DOCUMENT TEXT start

Practice Update – November 2024

Hiring employees for the festive season

As the festive season approaches, employers that hire new employees to help with their business should remember the following when it comes to their employer tax and super obligations:

  • Employers should make sure they are withholding the right amount of tax from payments they make to their employees and other payees, especially as this will help their employees meet their end-ofyear tax liabilities;
  • Employers must pay super guarantee (currently at 11.5%) to all eligible employee’s super funds in full and on time to avoid paying the super guarantee charge; and
    If employers are still not reporting through single touch payroll (‘STP’) and they do not have an approved exemption, deferral or concession in place, they should start reporting now.
  • If they have just started a business or recently employed staff, they will need to report through STP from their first payday.

 

Lodging and paying business activity statements (‘BASs’)

The ATO is reminding taxpayers that it is important to lodge BASs and pay in full and on time to avoid penalties and interest charges.

DOCUMENT TEXT end
ENTRIES SHOWN start

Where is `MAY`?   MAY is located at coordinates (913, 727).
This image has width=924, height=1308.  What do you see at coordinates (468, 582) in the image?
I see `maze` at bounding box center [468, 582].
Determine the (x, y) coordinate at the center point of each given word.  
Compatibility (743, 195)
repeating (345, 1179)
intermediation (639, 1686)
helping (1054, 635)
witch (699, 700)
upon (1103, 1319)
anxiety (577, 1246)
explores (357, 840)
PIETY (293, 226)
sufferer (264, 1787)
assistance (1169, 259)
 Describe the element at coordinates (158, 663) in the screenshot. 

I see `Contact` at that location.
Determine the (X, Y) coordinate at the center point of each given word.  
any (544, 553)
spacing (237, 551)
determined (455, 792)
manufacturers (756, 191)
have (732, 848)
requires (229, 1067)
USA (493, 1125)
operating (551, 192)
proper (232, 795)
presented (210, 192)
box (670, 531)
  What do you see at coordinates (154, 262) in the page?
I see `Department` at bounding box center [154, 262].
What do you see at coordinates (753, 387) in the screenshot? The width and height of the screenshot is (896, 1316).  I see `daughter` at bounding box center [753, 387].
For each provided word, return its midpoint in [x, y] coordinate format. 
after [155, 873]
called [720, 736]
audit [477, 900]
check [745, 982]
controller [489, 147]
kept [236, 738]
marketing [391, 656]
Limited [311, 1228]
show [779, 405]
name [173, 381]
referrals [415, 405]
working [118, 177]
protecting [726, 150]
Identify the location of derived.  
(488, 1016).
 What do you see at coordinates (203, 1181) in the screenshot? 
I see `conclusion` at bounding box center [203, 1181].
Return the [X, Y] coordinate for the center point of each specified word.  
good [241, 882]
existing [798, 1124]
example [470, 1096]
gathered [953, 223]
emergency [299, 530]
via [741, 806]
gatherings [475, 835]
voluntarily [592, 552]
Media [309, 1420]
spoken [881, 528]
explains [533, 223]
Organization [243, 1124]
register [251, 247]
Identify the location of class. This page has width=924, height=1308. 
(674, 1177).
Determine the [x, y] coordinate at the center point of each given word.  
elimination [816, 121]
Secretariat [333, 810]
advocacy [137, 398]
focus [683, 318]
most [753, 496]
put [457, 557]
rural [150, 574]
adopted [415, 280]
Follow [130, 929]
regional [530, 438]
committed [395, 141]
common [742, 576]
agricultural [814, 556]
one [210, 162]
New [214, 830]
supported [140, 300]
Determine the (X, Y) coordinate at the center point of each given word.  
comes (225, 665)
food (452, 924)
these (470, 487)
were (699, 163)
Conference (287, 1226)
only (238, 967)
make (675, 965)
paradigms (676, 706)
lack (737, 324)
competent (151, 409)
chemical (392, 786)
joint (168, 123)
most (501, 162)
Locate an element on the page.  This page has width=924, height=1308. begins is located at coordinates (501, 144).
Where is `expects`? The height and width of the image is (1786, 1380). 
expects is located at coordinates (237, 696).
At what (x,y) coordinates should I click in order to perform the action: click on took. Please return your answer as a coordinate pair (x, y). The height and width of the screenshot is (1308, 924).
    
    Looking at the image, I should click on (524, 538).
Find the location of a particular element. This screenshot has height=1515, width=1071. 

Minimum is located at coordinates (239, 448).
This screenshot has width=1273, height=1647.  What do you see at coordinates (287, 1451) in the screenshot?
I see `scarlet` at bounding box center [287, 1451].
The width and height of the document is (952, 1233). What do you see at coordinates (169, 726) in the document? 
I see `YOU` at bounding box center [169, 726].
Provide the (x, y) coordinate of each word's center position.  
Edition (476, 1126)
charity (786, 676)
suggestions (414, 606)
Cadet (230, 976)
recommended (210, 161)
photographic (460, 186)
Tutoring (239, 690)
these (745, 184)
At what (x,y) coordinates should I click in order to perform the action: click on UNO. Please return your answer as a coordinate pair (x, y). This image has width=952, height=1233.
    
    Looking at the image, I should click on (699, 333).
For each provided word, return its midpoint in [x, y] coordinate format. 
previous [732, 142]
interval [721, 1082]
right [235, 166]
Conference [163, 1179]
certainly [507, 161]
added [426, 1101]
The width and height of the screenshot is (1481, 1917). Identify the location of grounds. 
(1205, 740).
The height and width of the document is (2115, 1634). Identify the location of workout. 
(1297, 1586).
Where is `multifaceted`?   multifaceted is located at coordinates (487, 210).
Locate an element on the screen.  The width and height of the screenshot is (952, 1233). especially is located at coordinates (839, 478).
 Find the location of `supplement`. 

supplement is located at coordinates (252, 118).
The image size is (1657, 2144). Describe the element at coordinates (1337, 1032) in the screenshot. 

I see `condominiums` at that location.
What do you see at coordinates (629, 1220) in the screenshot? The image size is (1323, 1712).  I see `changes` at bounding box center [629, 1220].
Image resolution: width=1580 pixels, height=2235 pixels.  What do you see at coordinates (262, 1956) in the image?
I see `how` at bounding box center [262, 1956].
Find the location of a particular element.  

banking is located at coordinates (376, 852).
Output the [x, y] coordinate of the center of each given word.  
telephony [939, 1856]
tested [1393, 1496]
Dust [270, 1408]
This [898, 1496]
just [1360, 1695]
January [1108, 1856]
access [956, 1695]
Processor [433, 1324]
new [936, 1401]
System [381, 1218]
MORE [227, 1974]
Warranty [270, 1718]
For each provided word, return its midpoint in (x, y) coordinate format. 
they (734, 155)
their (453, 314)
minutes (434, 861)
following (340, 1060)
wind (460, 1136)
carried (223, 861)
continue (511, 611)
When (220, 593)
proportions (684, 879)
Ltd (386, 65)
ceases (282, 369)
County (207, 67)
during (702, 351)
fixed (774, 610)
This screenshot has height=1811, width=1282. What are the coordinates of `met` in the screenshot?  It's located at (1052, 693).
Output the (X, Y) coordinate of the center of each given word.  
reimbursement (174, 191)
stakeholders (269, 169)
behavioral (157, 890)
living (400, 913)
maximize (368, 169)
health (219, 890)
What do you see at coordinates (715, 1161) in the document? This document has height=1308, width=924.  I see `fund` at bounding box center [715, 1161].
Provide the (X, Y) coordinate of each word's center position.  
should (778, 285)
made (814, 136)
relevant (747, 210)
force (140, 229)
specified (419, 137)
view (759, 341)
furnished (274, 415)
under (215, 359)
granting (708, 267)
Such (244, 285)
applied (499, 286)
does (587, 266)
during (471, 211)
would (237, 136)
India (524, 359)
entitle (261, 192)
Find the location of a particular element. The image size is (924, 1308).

ENTRIES SHOWN end

Continue the November 2024 practice update on employer tax and super obligations from its last sentence. The rows play no part in what comes next.

• [OUTPUT BELOW]
The BAS for the first quarter of 2024/25 is generally due on 28 October, but taxpayers may receive an extra:

  • four weeks if they lodge through a registered tax or BAS agent; or
  • two weeks if they lodge online.

The cost of managing tax affairs is tax deductible for taxpayers, and a registered agent’s help will allow them to focus on running their business.

 

Deductions for financial advice fees

The ATO has provided guidance about when an individual not carrying on an investment business may be entitled to a deduction for fees paid for financial advice.

An individual is entitled to a deduction for fees for financial advice to the extent that the loss or outgoing is incurred in gaining or producing assessable income, unless the loss or outgoing is of a capital, private or domestic nature.

Fees for financial advice an individual incurs may also be deductible to the extent that the advice relates to managing their ‘tax affairs’ (e.g., fees for advice in relation to salary sacrifice arrangements).

However, fees for financial advice on a proposed investment prior to the acquisition of an asset, or about how to invest additional funds to grow an investment portfolio, will not be deductible.

The individual must also have sufficient evidence of the expenditure to claim the expense as a deduction, such as a properly itemised invoice.

 

ATO’s notice of government payments data-matching program

The ATO will acquire government payments data from government entities which administer government programs for the 2024 to 2026 income years, matching data on government payments made to service providers against ATO records, including service provider identification details and payment transaction details.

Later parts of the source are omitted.